Windows MiniPlasma exploit gives SYSTEM access as PoC goes public

A cybersecurity researcher has published proof-of-concept code for a Windows privilege-escalation flaw dubbed MiniPlasma. The exploit offers a route to SYSTEM-level access and, according to the author, still works on fully patched Windows machines. BleepingComputer reported the disclosure on Sunday.

For Australian enterprises and government agencies, most of which standardise on Microsoft endpoints, a public privilege-escalation PoC that reaches SYSTEM turns a research artefact into an operational problem within hours. There is no evidence of active exploitation.

But the code is public. That alone gives blue teams a new item for their Monday triage: check endpoint telemetry, verify patch status and watch for whatever vendor guidance follows.

The PoC targets Windows’ Cloud Filter driver, cldflt.sys, and traces back to CVE-2020-17103, which Microsoft said it fixed in December 2020. James Forshaw of Google Project Zero documented the mini-filter driver bug chain in early 2021. MiniPlasma’s importance is narrower than some early headlines suggested: it does not introduce a new vulnerability class. It tests whether the old one was ever properly closed.
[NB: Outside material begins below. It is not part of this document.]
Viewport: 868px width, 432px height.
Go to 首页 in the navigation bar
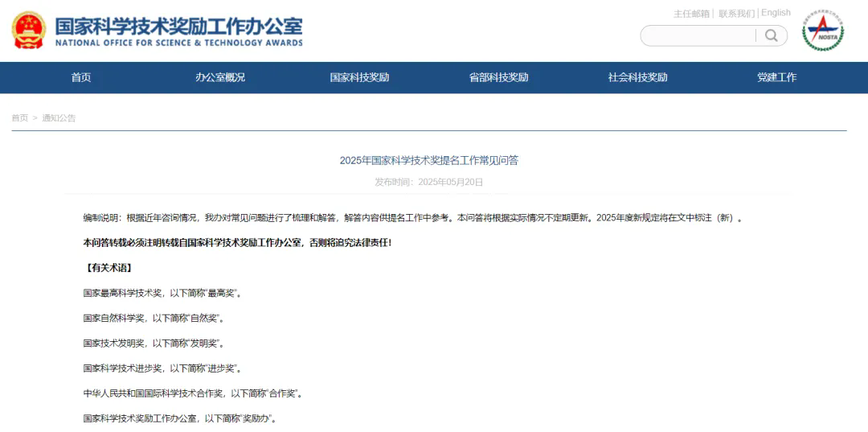[x=81, y=77]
In the GitHub repository for MiniPlasma, researcher Nightmare Eclipse wrote: “I’m unsure if Microsoft just never patched the issue or the patch was silently rolled back.” The same repository notes that the “original PoC by Google worked without any changes” and claims the exploit may affect all Windows versions. Those claims need independent confirmation. Defenders should not assume they are accurate, but nor should they wait for a Microsoft statement before beginning their own assessment.
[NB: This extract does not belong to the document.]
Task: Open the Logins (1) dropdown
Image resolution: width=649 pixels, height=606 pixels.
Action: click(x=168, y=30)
Why defenders will be watching

Seven years on, a working PoC changes the risk calculation. Privilege-escalation flaws are most useful to an attacker who already has some foothold. SYSTEM rights make containment harder and can open a machine to deeper control. For large Windows estates, even a narrow exploit window can create outsized clean-up costs. That is the calculation security teams are making now.
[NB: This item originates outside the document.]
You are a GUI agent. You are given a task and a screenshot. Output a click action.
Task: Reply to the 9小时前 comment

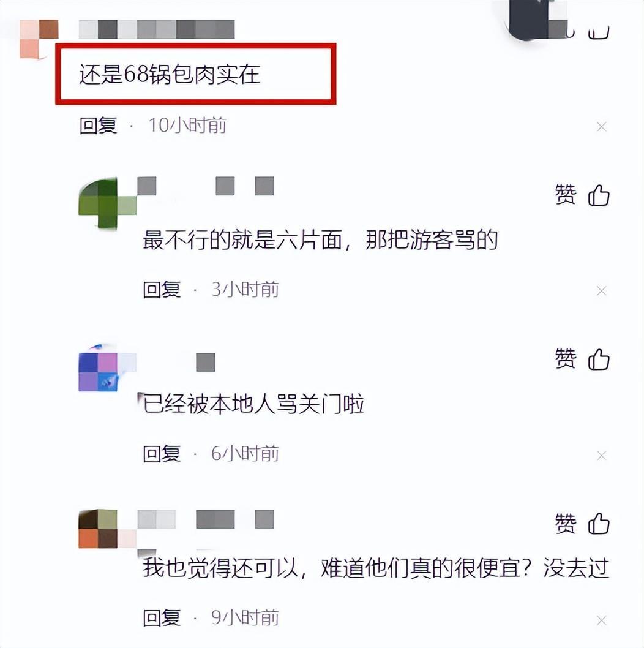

Australian organisations with managed device fleets face an immediate set of decisions: lab testing, change windows, endpoint visibility. MSPs and government contractors that inherit Microsoft-heavy estates are in the same position. The task is not to assume compromise. It is to shrink the gap between public research and internal validation while the code is available to both defenders and opportunistic attackers.

The source material published Sunday did not point to a fresh Microsoft patch tied specifically to MiniPlasma. The disclosure chain circles back to a 2020 advisory and Forshaw’s Project Zero analysis. For CISOs and security operations teams, the immediate job is validation: reproduce the reported behaviour on current builds in a lab, watch for any updated Microsoft guidance, and tune detection around unusual cloud filter driver activity and follow-on privilege changes.

MiniPlasma fits a pattern Australian defenders have seen before. Older Windows bug classes return to prominence once a new proof of concept lowers the effort required to test them at scale. Whether Microsoft frames this as an unpatched issue, an incomplete earlier fix or a recycled research technique, the question stays the same: how quickly can organisations determine exposure across managed fleets before opportunistic attackers do.